Every entry here needs to be repeated exactly.
SUPPLIED DATA: Begin
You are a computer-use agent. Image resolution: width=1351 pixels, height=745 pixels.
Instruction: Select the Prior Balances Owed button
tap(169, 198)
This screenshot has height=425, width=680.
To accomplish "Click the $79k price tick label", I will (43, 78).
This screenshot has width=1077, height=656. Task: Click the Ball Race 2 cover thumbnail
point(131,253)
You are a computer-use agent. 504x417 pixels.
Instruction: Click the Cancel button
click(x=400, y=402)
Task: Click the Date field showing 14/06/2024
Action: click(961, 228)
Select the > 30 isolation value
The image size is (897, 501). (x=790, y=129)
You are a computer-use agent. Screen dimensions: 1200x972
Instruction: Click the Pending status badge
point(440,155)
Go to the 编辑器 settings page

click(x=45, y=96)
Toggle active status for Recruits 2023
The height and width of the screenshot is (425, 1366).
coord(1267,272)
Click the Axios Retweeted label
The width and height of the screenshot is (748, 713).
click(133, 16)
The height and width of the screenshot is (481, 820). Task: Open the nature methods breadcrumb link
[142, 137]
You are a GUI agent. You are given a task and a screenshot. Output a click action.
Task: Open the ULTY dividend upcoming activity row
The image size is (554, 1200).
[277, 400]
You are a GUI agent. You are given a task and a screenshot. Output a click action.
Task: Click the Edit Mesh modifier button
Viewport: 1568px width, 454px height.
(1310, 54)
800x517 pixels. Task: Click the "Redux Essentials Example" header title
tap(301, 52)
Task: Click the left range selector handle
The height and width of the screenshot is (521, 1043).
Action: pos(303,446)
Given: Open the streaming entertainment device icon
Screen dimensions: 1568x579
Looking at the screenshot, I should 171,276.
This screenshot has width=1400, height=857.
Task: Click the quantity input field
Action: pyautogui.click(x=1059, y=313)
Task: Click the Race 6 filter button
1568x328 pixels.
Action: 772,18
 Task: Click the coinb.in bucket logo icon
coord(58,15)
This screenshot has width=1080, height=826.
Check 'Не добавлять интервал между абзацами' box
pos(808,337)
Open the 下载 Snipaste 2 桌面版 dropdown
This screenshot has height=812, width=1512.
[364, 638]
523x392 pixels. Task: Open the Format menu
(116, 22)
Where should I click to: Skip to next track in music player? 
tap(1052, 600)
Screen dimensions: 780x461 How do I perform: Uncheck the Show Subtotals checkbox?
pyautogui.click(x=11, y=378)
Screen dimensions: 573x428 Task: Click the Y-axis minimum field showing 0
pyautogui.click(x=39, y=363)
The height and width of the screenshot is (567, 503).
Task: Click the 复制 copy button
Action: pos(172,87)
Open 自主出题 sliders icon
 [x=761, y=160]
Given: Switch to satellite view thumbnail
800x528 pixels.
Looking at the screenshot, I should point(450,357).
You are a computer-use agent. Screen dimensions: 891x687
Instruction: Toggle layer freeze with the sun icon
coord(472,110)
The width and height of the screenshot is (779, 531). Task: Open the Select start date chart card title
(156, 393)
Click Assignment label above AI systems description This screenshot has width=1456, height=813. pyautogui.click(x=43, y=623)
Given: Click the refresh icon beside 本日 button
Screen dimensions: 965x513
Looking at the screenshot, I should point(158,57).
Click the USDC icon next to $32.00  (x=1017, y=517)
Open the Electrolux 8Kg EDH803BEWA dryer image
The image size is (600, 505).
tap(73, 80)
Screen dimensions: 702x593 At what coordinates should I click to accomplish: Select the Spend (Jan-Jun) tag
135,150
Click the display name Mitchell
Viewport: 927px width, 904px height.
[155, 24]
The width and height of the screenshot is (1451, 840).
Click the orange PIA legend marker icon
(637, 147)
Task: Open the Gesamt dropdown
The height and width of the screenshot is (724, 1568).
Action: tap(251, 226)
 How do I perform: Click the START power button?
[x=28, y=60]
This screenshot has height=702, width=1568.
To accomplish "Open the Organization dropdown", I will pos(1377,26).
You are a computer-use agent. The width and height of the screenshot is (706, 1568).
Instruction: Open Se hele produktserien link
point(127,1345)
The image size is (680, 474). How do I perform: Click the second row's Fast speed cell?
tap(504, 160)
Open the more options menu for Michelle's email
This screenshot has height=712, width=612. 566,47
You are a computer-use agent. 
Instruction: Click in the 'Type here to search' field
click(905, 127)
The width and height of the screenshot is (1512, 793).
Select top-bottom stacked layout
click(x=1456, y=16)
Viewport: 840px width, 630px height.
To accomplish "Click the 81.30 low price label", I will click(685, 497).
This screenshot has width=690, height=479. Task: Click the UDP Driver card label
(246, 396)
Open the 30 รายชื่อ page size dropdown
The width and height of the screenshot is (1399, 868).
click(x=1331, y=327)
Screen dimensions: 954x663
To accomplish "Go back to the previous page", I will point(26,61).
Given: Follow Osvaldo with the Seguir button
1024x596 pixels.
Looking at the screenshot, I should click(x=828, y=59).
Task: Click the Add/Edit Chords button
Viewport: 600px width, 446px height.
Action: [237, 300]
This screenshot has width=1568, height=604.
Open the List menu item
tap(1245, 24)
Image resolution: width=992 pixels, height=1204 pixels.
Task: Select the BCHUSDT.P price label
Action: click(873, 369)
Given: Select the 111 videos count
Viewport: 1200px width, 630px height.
SUPPLIED DATA: End
§ ANSWER SPACE:
You are a computer-use agent. Image resolution: width=1351 pixels, height=745 pixels.
Instruction: Select the Prior Balances Owed button
tap(169, 198)
This screenshot has height=425, width=680.
To accomplish "Click the $79k price tick label", I will (43, 78).
This screenshot has width=1077, height=656. Task: Click the Ball Race 2 cover thumbnail
point(131,253)
You are a computer-use agent. 504x417 pixels.
Instruction: Click the Cancel button
click(x=400, y=402)
Task: Click the Date field showing 14/06/2024
Action: click(961, 228)
Select the > 30 isolation value
The image size is (897, 501). (x=790, y=129)
You are a computer-use agent. Screen dimensions: 1200x972
Instruction: Click the Pending status badge
point(440,155)
Go to the 编辑器 settings page

click(x=45, y=96)
Toggle active status for Recruits 2023
The height and width of the screenshot is (425, 1366).
coord(1267,272)
Click the Axios Retweeted label
The width and height of the screenshot is (748, 713).
click(133, 16)
The height and width of the screenshot is (481, 820). Task: Open the nature methods breadcrumb link
[142, 137]
You are a GUI agent. You are given a task and a screenshot. Output a click action.
Task: Open the ULTY dividend upcoming activity row
The image size is (554, 1200).
[277, 400]
You are a GUI agent. You are given a task and a screenshot. Output a click action.
Task: Click the Edit Mesh modifier button
Viewport: 1568px width, 454px height.
(1310, 54)
800x517 pixels. Task: Click the "Redux Essentials Example" header title
tap(301, 52)
Task: Click the left range selector handle
The height and width of the screenshot is (521, 1043).
Action: pos(303,446)
Given: Open the streaming entertainment device icon
Screen dimensions: 1568x579
Looking at the screenshot, I should 171,276.
This screenshot has width=1400, height=857.
Task: Click the quantity input field
Action: pyautogui.click(x=1059, y=313)
Task: Click the Race 6 filter button
1568x328 pixels.
Action: 772,18
 Task: Click the coinb.in bucket logo icon
coord(58,15)
This screenshot has width=1080, height=826.
Check 'Не добавлять интервал между абзацами' box
pos(808,337)
Open the 下载 Snipaste 2 桌面版 dropdown
This screenshot has height=812, width=1512.
[364, 638]
523x392 pixels. Task: Open the Format menu
(116, 22)
Where should I click to: Skip to next track in music player? 
tap(1052, 600)
Screen dimensions: 780x461 How do I perform: Uncheck the Show Subtotals checkbox?
pyautogui.click(x=11, y=378)
Screen dimensions: 573x428 Task: Click the Y-axis minimum field showing 0
pyautogui.click(x=39, y=363)
The height and width of the screenshot is (567, 503).
Task: Click the 复制 copy button
Action: pos(172,87)
Open 自主出题 sliders icon
 [x=761, y=160]
Given: Switch to satellite view thumbnail
800x528 pixels.
Looking at the screenshot, I should point(450,357).
You are a computer-use agent. Screen dimensions: 891x687
Instruction: Toggle layer freeze with the sun icon
coord(472,110)
The width and height of the screenshot is (779, 531). Task: Open the Select start date chart card title
(156, 393)
Click Assignment label above AI systems description This screenshot has width=1456, height=813. pyautogui.click(x=43, y=623)
Given: Click the refresh icon beside 本日 button
Screen dimensions: 965x513
Looking at the screenshot, I should point(158,57).
Click the USDC icon next to $32.00  (x=1017, y=517)
Open the Electrolux 8Kg EDH803BEWA dryer image
The image size is (600, 505).
tap(73, 80)
Screen dimensions: 702x593 At what coordinates should I click to accomplish: Select the Spend (Jan-Jun) tag
135,150
Click the display name Mitchell
Viewport: 927px width, 904px height.
[155, 24]
The width and height of the screenshot is (1451, 840).
Click the orange PIA legend marker icon
(637, 147)
Task: Open the Gesamt dropdown
The height and width of the screenshot is (724, 1568).
Action: tap(251, 226)
 How do I perform: Click the START power button?
[x=28, y=60]
This screenshot has height=702, width=1568.
To accomplish "Open the Organization dropdown", I will pos(1377,26).
You are a computer-use agent. The width and height of the screenshot is (706, 1568).
Instruction: Open Se hele produktserien link
point(127,1345)
The image size is (680, 474). How do I perform: Click the second row's Fast speed cell?
tap(504, 160)
Open the more options menu for Michelle's email
This screenshot has height=712, width=612. 566,47
You are a computer-use agent. 
Instruction: Click in the 'Type here to search' field
click(905, 127)
The width and height of the screenshot is (1512, 793).
Select top-bottom stacked layout
click(x=1456, y=16)
Viewport: 840px width, 630px height.
To accomplish "Click the 81.30 low price label", I will click(685, 497).
This screenshot has width=690, height=479. Task: Click the UDP Driver card label
(246, 396)
Open the 30 รายชื่อ page size dropdown
The width and height of the screenshot is (1399, 868).
click(x=1331, y=327)
Screen dimensions: 954x663
To accomplish "Go back to the previous page", I will point(26,61).
Given: Follow Osvaldo with the Seguir button
1024x596 pixels.
Looking at the screenshot, I should click(x=828, y=59).
Task: Click the Add/Edit Chords button
Viewport: 600px width, 446px height.
Action: [237, 300]
This screenshot has width=1568, height=604.
Open the List menu item
tap(1245, 24)
Image resolution: width=992 pixels, height=1204 pixels.
Task: Select the BCHUSDT.P price label
Action: click(873, 369)
Given: Select the 111 videos count
Viewport: 1200px width, 630px height.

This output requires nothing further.